- RECORDS SUPPLIED -

▼

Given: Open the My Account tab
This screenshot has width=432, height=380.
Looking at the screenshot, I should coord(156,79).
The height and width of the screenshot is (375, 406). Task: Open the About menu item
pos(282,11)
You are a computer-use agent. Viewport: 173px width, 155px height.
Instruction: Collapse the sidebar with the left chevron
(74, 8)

▲
▼

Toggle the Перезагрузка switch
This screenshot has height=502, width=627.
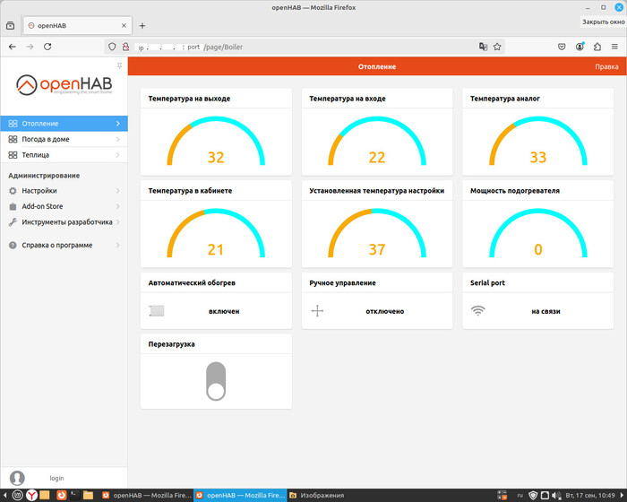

▲

Look back at the data above. Transcribe exactly the lines starting at the line that contains "Given: Open the My Account tab" and ending at the line that contains "You are a computer-use".

Given: Open the My Account tab
This screenshot has width=432, height=380.
Looking at the screenshot, I should coord(156,79).
The height and width of the screenshot is (375, 406). Task: Open the About menu item
pos(282,11)
You are a computer-use agent. Viewport: 173px width, 155px height.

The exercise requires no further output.